It’s difficult to write this post without sounding a little smug, but I was recently invited to take the place of the Punter in Olive Magazine’s Pro v Punter feature. This requires the Punter to go to a rather nice restaurant and sample three courses of their food and write a little review, the Pro does the same and we see if we get the same experience.
My feature in Olive had a teeny tiny word count and I had so much more to say about The Ivy Market Grill so I thought I’d share my thoughts here.
I’ll follow the format of Olive as I actually quite like it.
First Impressions of The Ivy Market Grill
The restaurant has a sort of comfortable taverny decor, very warm and welcoming. Aside from having to queue briefly in the cold we were made to feel very welcome. Unfortunately where we were sat the tables felt overly close, the staff needing to serve at arms length due to the lack of space but at least it was a talking point to share with our neighbours! Incidentally one of those neighbours was a a restauranteur, who whipped out a tape measure and said that the tables were smaller than a normal place setting – no wonder if felt cramped.
We had a lovely interaction with our west country waitress, I asked lots of questions including that the market specials were, it must have been a small catch day because there was no market fish but the market grill was a tempting pork with black pudding. There were a few questions that she didn’t know the answer to, e.g. where the lobster was from, but she happily went and asked and was back in a jiffy.
Unfazed by our disparate food choices, the sommelier gave three recommendations spanning the price scale and showed off his knowledge about Austrian wine. Tap water came without quibble and as a full jug which was replenished without me even asking – anyone who knows me will know how happy this made me and how impressive it is for someone to be able to keep up with my fish like water drinking ability.
The menu was almost too broad, a typical grill with Italian additions. There were two very uninspiring vegetarian options, one of which was butternut risotto, but if you are taking pescetarians they are well catered for.
I didn’t think I’d get through 3 whole courses, so rather than a starter I had one of their dishes ‘for the table’. One of the aformentioned random Italian inclusions Truffle Arancini. I forgive their inclusion as they were light, fluffy, with waves of truffle and tangy parmesan. From the starters section David picked the paper-thin Beef Carpaccio which came with a creamy sauce with just the right sharpness. The sauce was called Cipriani which we weren’t familiar with but the waitress explained it well and we were so pleased we picked this as a starter.

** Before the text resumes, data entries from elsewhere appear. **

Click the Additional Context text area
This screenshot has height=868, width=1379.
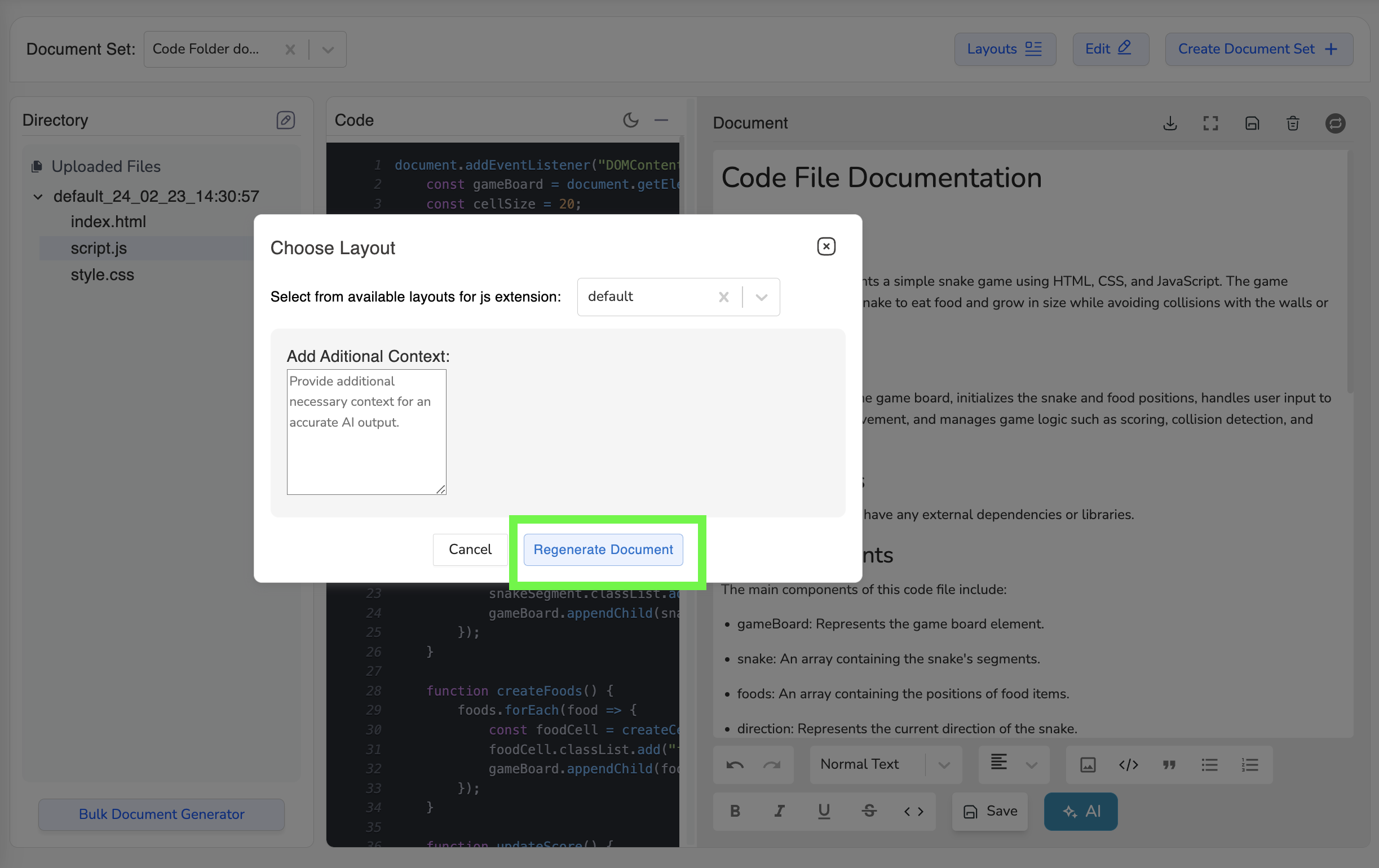[366, 432]
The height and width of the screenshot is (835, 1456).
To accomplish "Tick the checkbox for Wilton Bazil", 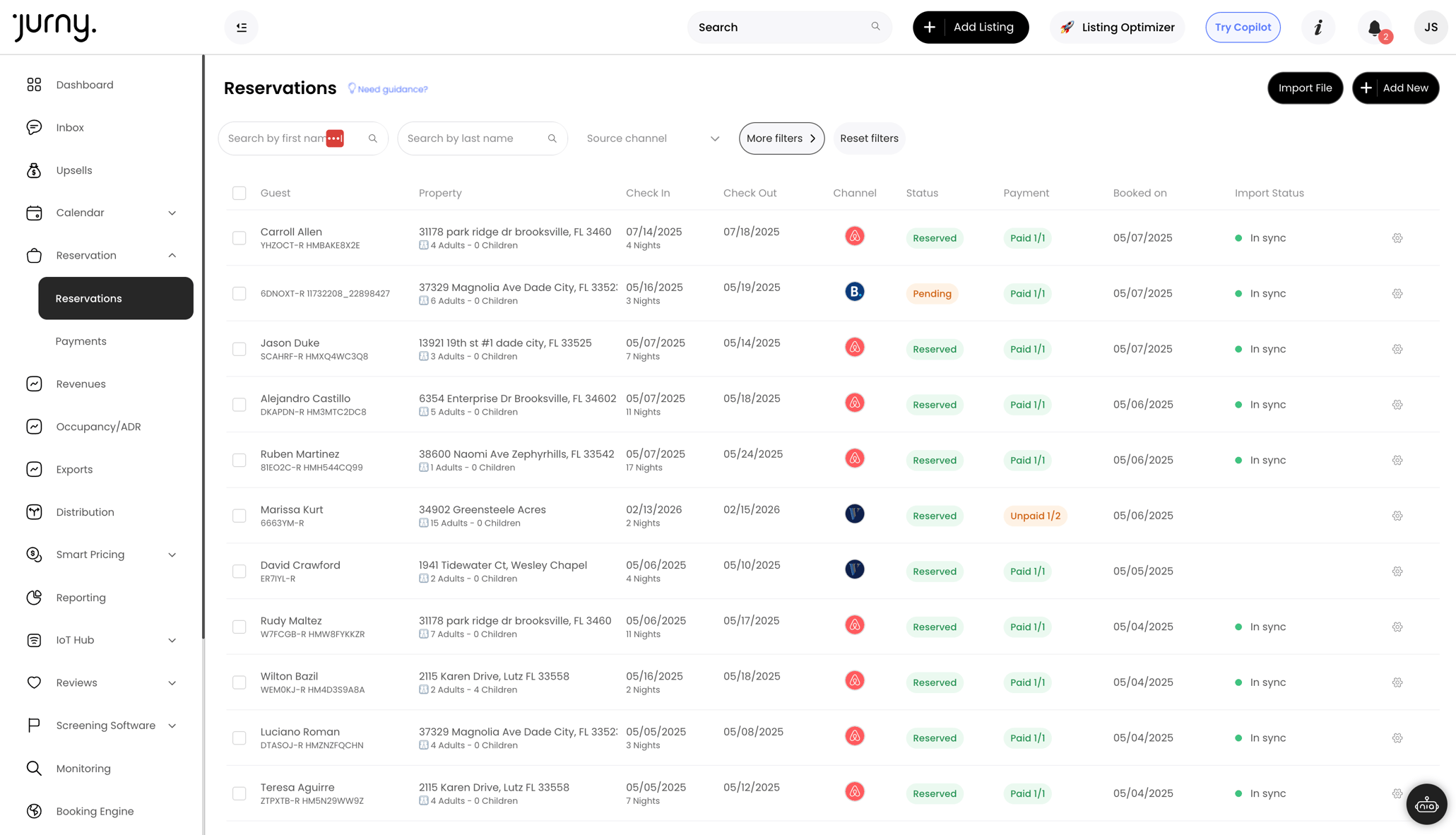I will (239, 682).
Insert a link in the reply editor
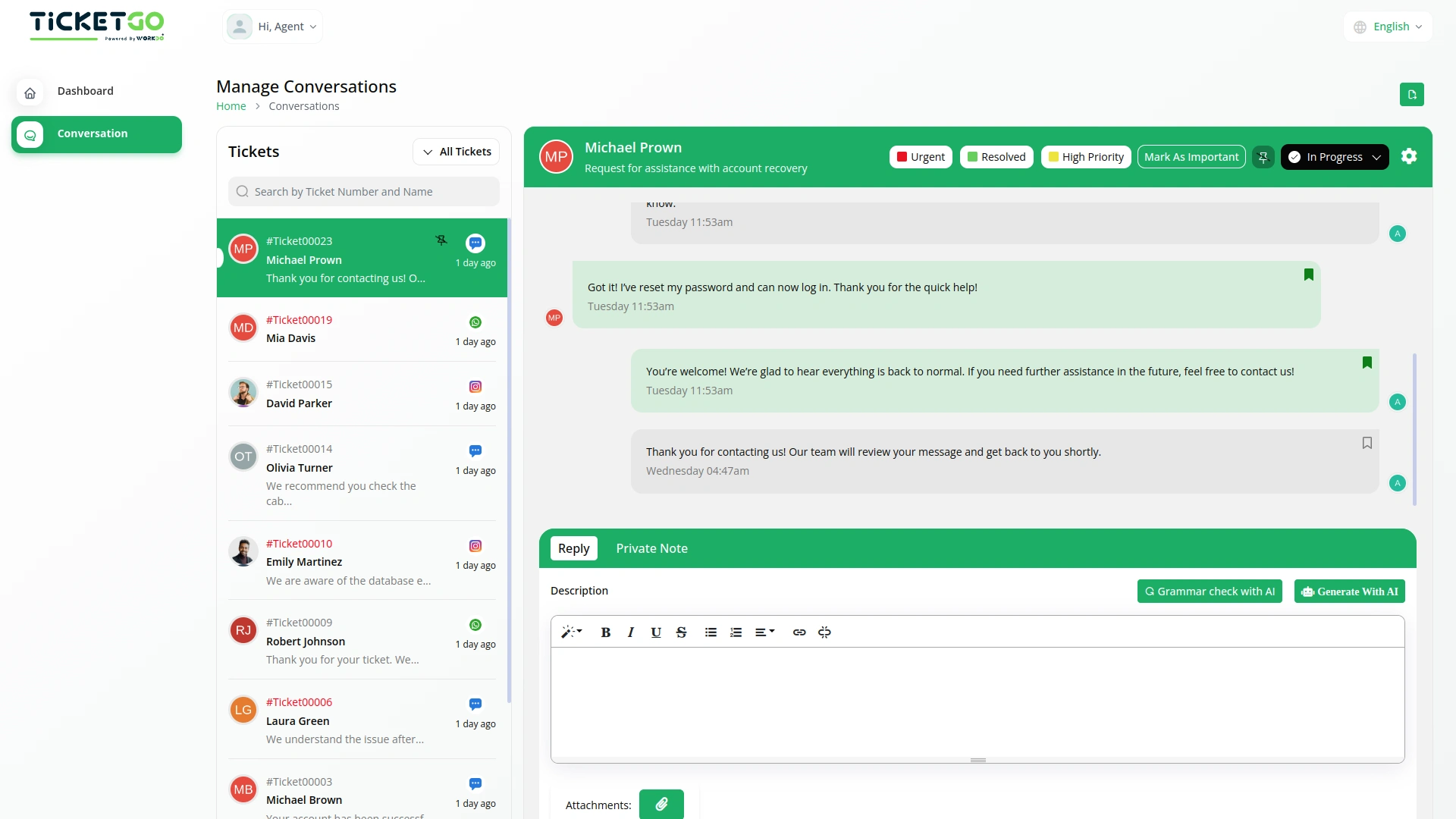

For my main, I splashed out, and picked the Whole Lobster. I was so looking forward to it, but the dishes took over the tiny table. The meat was juicy and tender but I didn’t enjoy the process of eating it. Before I could get started I had to request two small plates for the carcass as well as leave the table to wash my hands. I can see why they didn’t provide these initially though as there would have been literally nowhere to put them. I was able to swap the frites that came with the lobster for green beans and broccoli which ended up wedged precariously on the edge of the table.

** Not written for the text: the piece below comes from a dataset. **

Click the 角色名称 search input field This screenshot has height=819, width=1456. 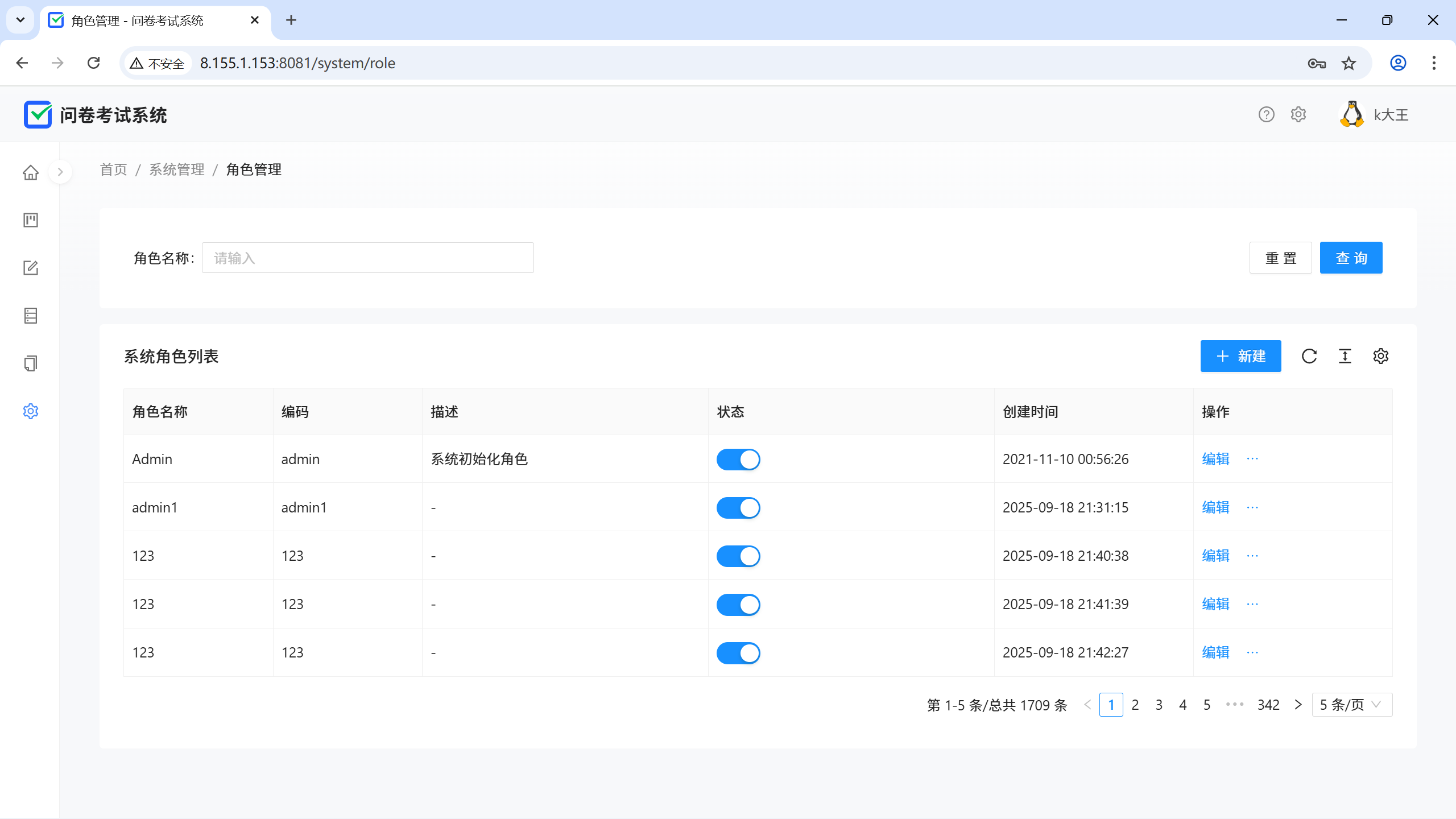[x=367, y=258]

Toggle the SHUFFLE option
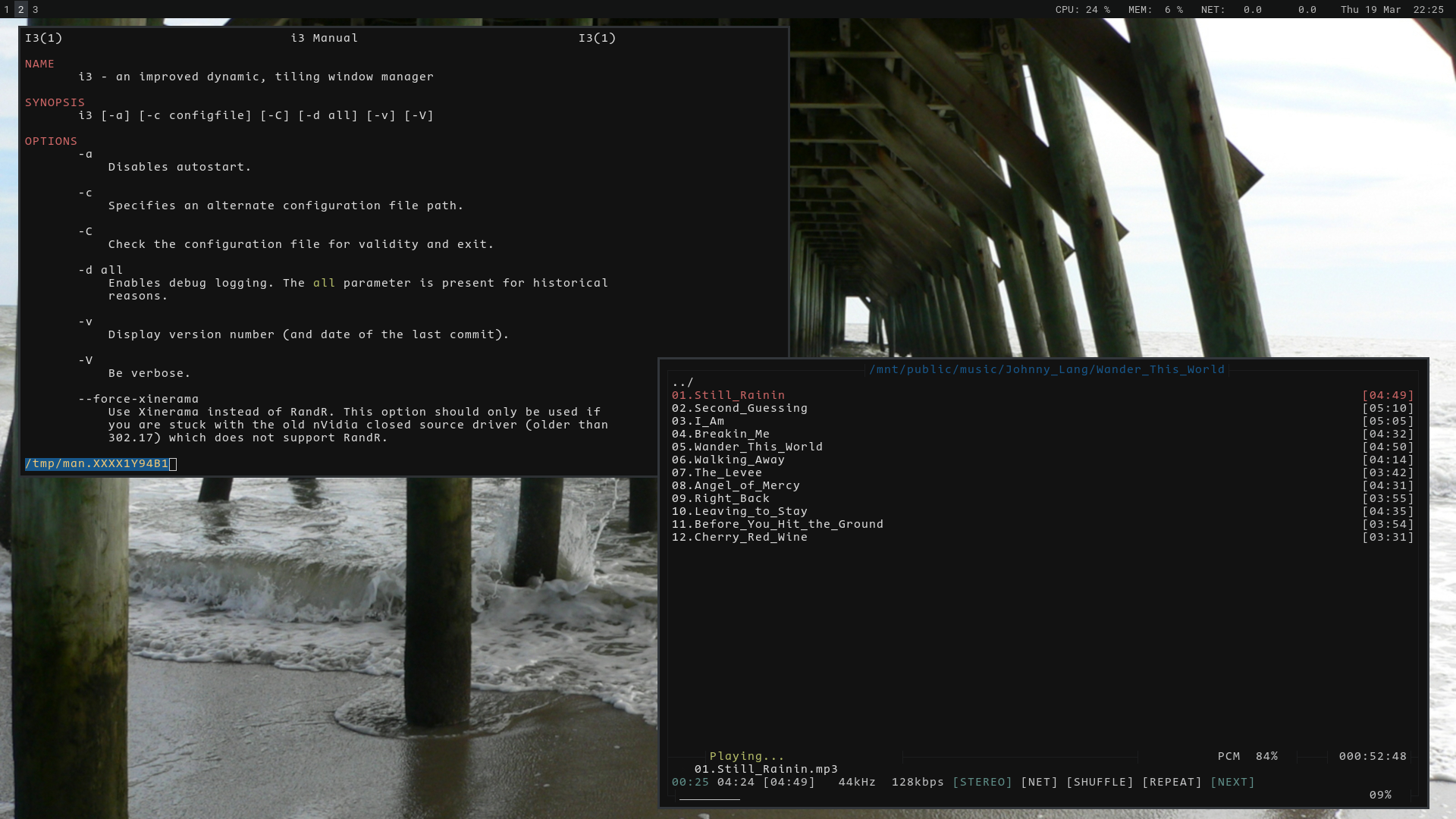pos(1100,782)
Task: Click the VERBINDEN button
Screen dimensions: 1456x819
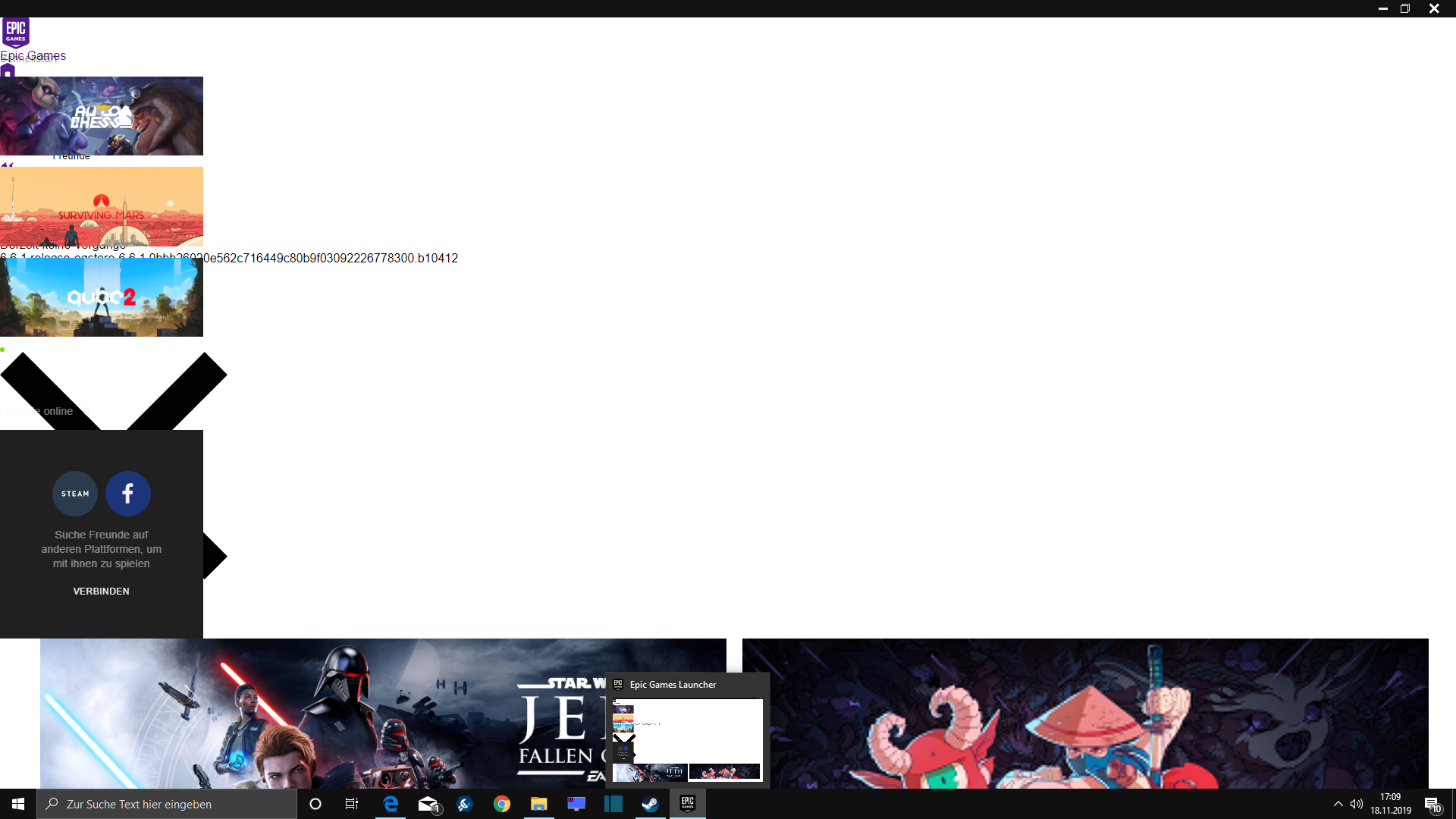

David’s roast duck came pink as requested, featuring a succulent confit croquette. The redcurrant sauce lacked enough sharpness to cut through the dish but was welcome all the same.
The format of the menu suggested that you needed sides with all the mains (and we asked the waitress and she agreed – upset tactics?) so we added a side of Zucchini Fritti, another of the random italian dishes. They were lovely but totally unnecessary given the presence of carrot mash and greens not mentioned on the menu.
I’m glad we ordered the Fritti though as we had seen pictures of them on Instagram earlier in the day and really fancied them. If I was going again with my own money I would not order them as most of them went to waste we were just too full.
Onto the best bit of the meal, the dessert! I opted for The Dark Treacle Tart which had a depth of distinct caramel flavours but the pastry was undercooked. *soggy bottom*
I think the dish could do with refining as it didn’t need both ice cream and cream, it seemed superfluous, it may be nicer to be given the choice and then maybe some fruit garnish.
In the background you can see David’s choice. The delicate lemon ice cream in the Lemon Meringue Alaska was ramped up with an intense curd sauce. A great end to the meal combined with a fresh, fizzy Moscato.
I followed my meal with a coffee which was good but nothing special – especially not at the price – a little biccie on the side would have been nice.
The Bottom Line
The dark wood and leather gave a warm, welcoming atmosphere made a little too cosy by the tight tables. Whilst an enjoyable experience, for me, the value wasn’t quite there to make a special trip to the restaurant to eat a la carte. You can go to many other restaurants in London at similar a la carte prices and get extra little touches like bread and petit fours. The restaurant is well located and does have that special ambiance, I would certainly head over for their super value pre/post theatre menu.
3 course for two, with wine, including service: £127.13
Food: 7 marks out of 10
Atmosphere: 6 marks out of 10 (because of the tables)
Service: 8 marks out of 10
TOTAL: 21/ 30
Look out for me in the latest issue of Oliver magazine!